The Not-So-Large House

In Legislative Structure on July 12, 2010 at 2:28 pm

Richard Winger reports that “a 3-judge U.S. District Court in the Northern District of Mississippi ruled that the U.S. Constitution does not require a larger number of members in the U.S. House of Representatives.” The court rejected arguments that the current statutory limit of 435 representatives “provides great inequality between states. [For example,] Wyoming has one seat for 495,304 persons, but Montana has one seat for 905,316 persons.  Therefore, an individual voter in Wyoming has more than twice the voting power of a voter in Montana, for U.S. House representation.” The case is Clemons v U.S. Department of Commerce, and the post has a link to the full opinion.

Kagan: Legislation is Legislature’s Job

In Statutory Construction on July 2, 2010 at 2:15 pm

Well, no real surprise here: Supreme Court nominee Elena Kagan thinks that the Congress ought to make laws.
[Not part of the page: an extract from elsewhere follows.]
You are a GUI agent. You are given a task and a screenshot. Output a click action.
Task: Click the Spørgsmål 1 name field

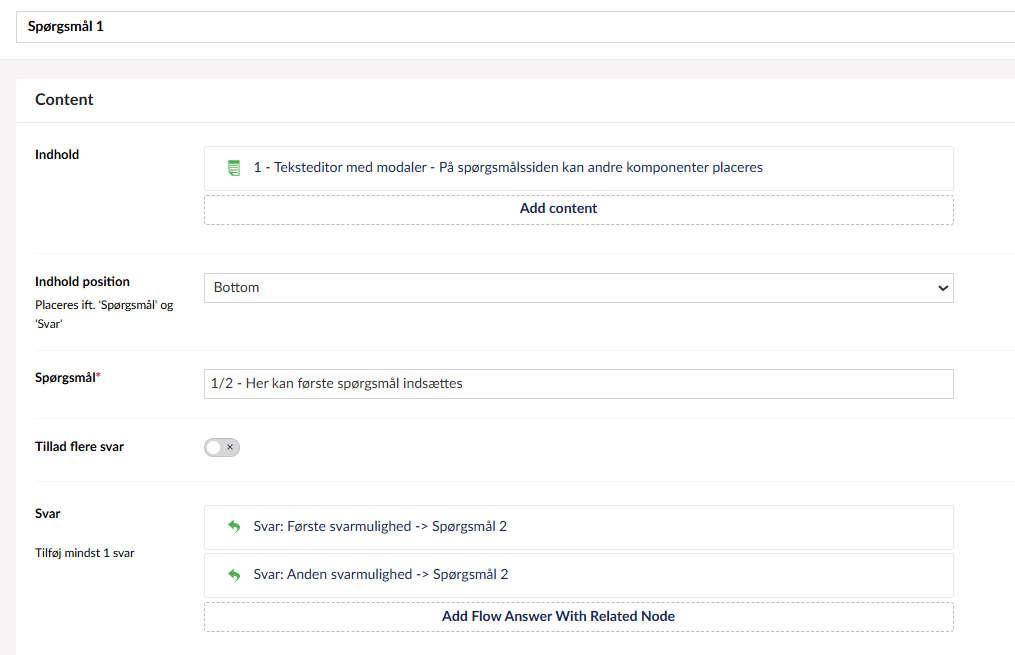click(500, 27)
As reported by the New York Times, Kagan, currently Solicitor General, told the Senate Judiciary Committee that Congress had a duty to pass reasonable and constitutional laws and shouldn’t rely on the Supreme Court to “strike down laws that they think are senseless, just because they’re senseless.” Her comments came in response to a question by Oklahoma Republican Tom Coburn who asked if the Congress could enact a law requiring Americans “to eat three vegetables and three fruits every day.” As the Times notes, Coburn’s question “was, of course, a transparent proxy for the recent health care legislation, and Ms. Kagan knew that.”
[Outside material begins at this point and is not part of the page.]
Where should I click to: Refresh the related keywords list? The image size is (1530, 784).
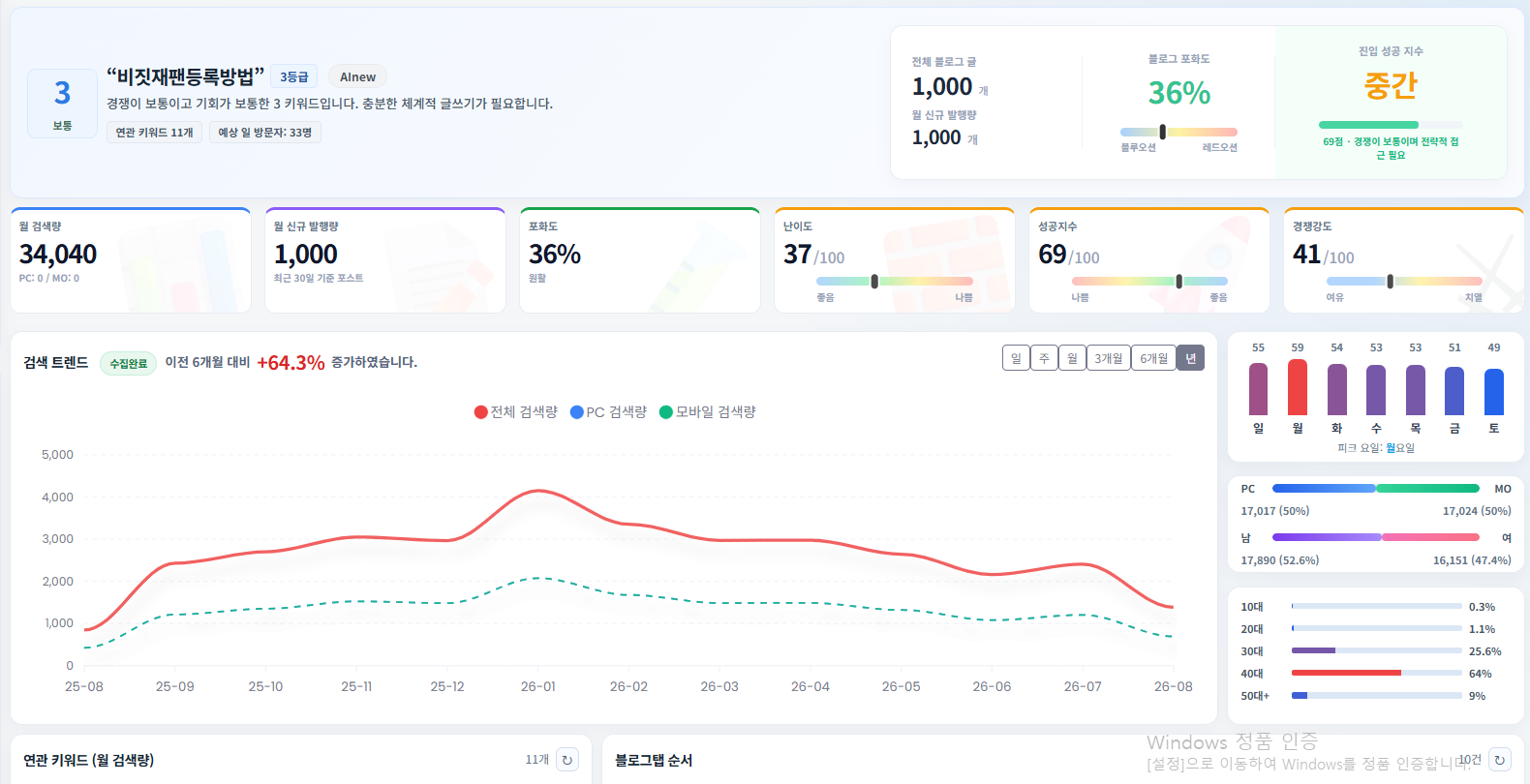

However, as James Oliphant writes, “[t]o Kagan, at first blush, the question must have seemed absurd, maybe even a joke. ‘It sounds like a dumb law,’ she replied off the cuff. Then, realizing Coburn was serious, she segued into sort of the windy, contextual, cautious analysis that she has employed to answer most of the questions asked of her over the last two days. But she had fallen into Coburn’s trap by answering more like the law professor she is than by simply responding like most people would. She never just said: ‘Of course it can’t.’”
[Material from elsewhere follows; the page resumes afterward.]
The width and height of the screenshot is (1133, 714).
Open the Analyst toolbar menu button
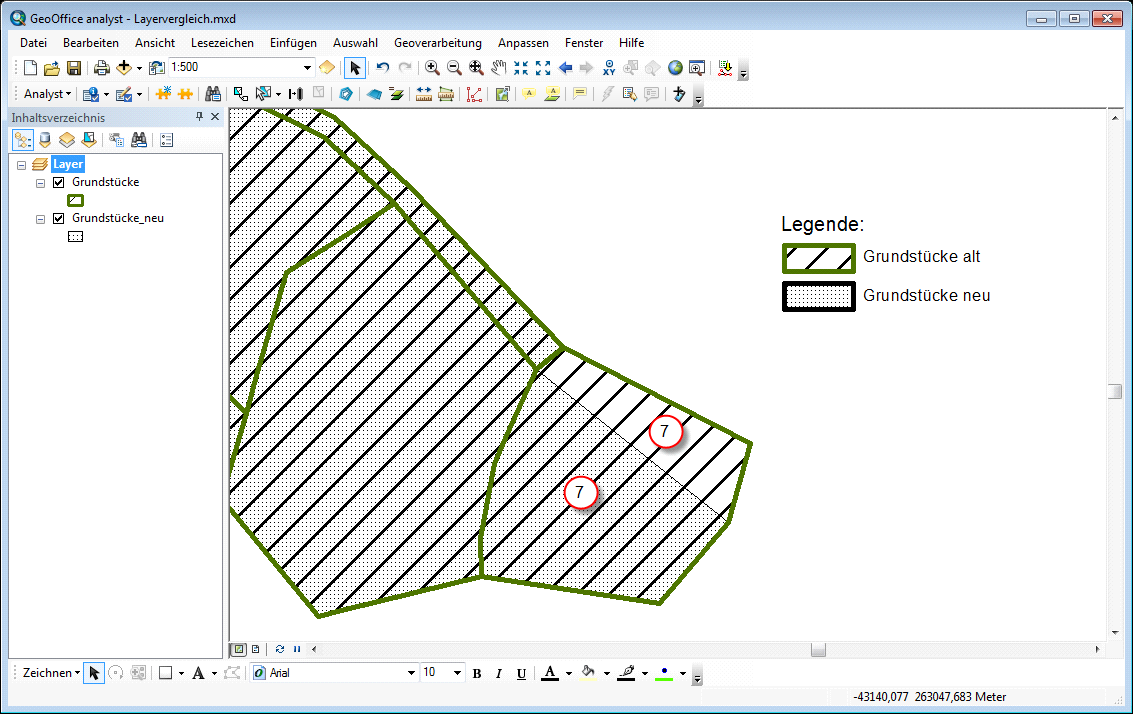[x=47, y=94]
Of course, as better explained by scholars such as William Popkin, a court does legislate when it undertakes discretionary judging — that is, when it undertakes, as it must, the task of fitting statutes into “their past and future.” And this “modest competence” aids, rather than retards, “good government.” Instead of offering insipid answers, why can’t Kagan, the former dean of Harvard Law School, give an honest answer that accounts for this? Especially when she herself decried the confirmation kabuki dance?

Justices Who Like Looking Over the Crowd

In Uncategorized on December 16, 2009 at 3:50 pm

At The Conglomerate today, David Zaring, an Assistant Professor of Legal Studies at Wharton School of Business,  posts a table showing which U.S. Supreme Court Justices are/have been the heaviest users of legislative history in determining the meaning of statutory language. The graphic isn’t very good, but you can dope out most of it. The post also contains a link to his paper, co-authored with David Law, Professor of Law and of Political Science at Washington University in St. Louis.